Let's take a look at the optimization coefficient of the compiler for other c values. We can know that the multiplication coefficient of/100 is 0x51EB851F, 5 digits to the right, and the multiplication coefficient of/3 is 0 xaaaaaaaaab, shifts one digit to the right, and the multiplication coefficient of/5 is: 0 xCCCCCCCD. Shifts two digits to the right. In fact, it is equivalent to/10, but the displacement is less than one digit, or/10 is equivalent to/5, but the displacement is different. The multiplication coefficient of/1000 is 0x000024dd3, 6 digits are shifted to the right, and the multiplication coefficient of/125 is 0x000024dd3, and three digits are shifted to the right.

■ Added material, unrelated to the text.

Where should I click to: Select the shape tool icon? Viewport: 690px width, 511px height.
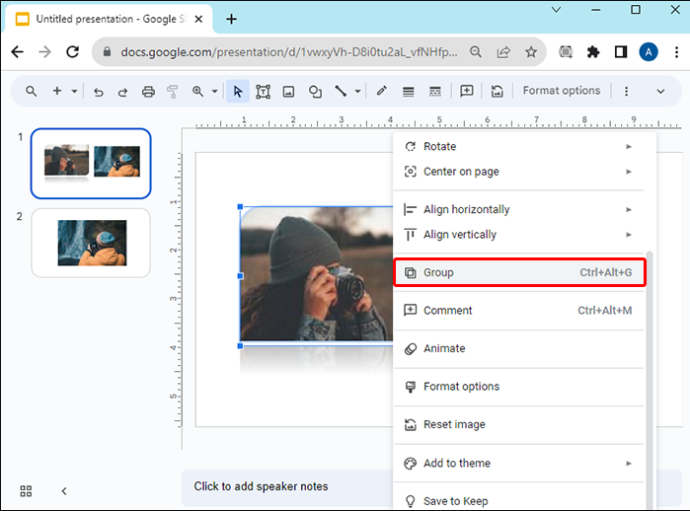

We found that for divisor c, if c can be divisible by $2 ^ N $, you can convert $ c $ to $ c = 2 ^ N * c '$ first, perform the above Optimization on c, and then add N to the right shift of the right shift. However, it is okay not to do this step, however, this helps narrow the multiplication coefficient range.

32-Bit Signed Integer Optimization

It is very similar to the Division optimization of a 32-bit unsigned integer. The optimization result is as follows:

We can see that the optimization process is multiplied by a 32-bit integer 0x66666667, (high) arithmetic Right Shift 2 bits, next, shift the high logic 31 bits to the right (actually the symbol bit that gets the high position), and add this value on the basis of the original EDX (this value is 1 when the division number is negative, when the divisor is positive, it is 0 ). When divisor a is a positive integer, we can easily understand that the reasoning is the same as the 32-bit unsigned integer above, the value of 0x66666667 is from 0 ~ 2 ^ 31-1: The deduction process is similar to a 32-bit unsigned integer.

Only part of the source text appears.